● **Dataset excerpts**:
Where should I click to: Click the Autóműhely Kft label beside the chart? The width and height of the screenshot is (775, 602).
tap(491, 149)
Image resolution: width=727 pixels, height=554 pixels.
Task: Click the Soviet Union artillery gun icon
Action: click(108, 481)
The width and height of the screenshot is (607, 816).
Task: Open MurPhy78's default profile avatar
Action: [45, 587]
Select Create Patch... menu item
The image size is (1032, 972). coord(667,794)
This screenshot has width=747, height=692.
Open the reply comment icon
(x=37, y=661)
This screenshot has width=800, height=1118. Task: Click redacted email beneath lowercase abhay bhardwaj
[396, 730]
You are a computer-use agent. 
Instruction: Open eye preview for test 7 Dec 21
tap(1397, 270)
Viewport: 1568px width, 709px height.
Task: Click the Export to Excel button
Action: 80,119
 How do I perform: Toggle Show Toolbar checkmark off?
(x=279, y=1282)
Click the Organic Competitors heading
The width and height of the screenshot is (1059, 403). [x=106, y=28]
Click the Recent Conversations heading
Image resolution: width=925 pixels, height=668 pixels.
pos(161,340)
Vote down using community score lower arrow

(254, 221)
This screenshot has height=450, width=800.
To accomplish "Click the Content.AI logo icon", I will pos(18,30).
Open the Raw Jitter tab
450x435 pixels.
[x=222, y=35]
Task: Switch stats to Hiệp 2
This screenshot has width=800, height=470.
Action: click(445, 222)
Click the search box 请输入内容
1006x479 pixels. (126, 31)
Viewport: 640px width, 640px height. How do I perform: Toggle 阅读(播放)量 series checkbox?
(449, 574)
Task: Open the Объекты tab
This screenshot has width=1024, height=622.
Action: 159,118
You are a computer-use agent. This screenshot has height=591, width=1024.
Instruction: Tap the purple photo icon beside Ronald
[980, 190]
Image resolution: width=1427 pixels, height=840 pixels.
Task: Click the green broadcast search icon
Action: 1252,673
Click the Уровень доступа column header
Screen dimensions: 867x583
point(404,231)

● **What to produce**: Please output only the lines from the one holding "Click the Organic Competitors heading" to the end of the records, first and last included, exactly as they appear.

● **Answer area**:
Click the Organic Competitors heading
The width and height of the screenshot is (1059, 403). [x=106, y=28]
Click the Recent Conversations heading
Image resolution: width=925 pixels, height=668 pixels.
pos(161,340)
Vote down using community score lower arrow

(254, 221)
This screenshot has height=450, width=800.
To accomplish "Click the Content.AI logo icon", I will pos(18,30).
Open the Raw Jitter tab
450x435 pixels.
[x=222, y=35]
Task: Switch stats to Hiệp 2
This screenshot has width=800, height=470.
Action: click(445, 222)
Click the search box 请输入内容
1006x479 pixels. (126, 31)
Viewport: 640px width, 640px height. How do I perform: Toggle 阅读(播放)量 series checkbox?
(449, 574)
Task: Open the Объекты tab
This screenshot has width=1024, height=622.
Action: 159,118
You are a computer-use agent. This screenshot has height=591, width=1024.
Instruction: Tap the purple photo icon beside Ronald
[980, 190]
Image resolution: width=1427 pixels, height=840 pixels.
Task: Click the green broadcast search icon
Action: 1252,673
Click the Уровень доступа column header
Screen dimensions: 867x583
point(404,231)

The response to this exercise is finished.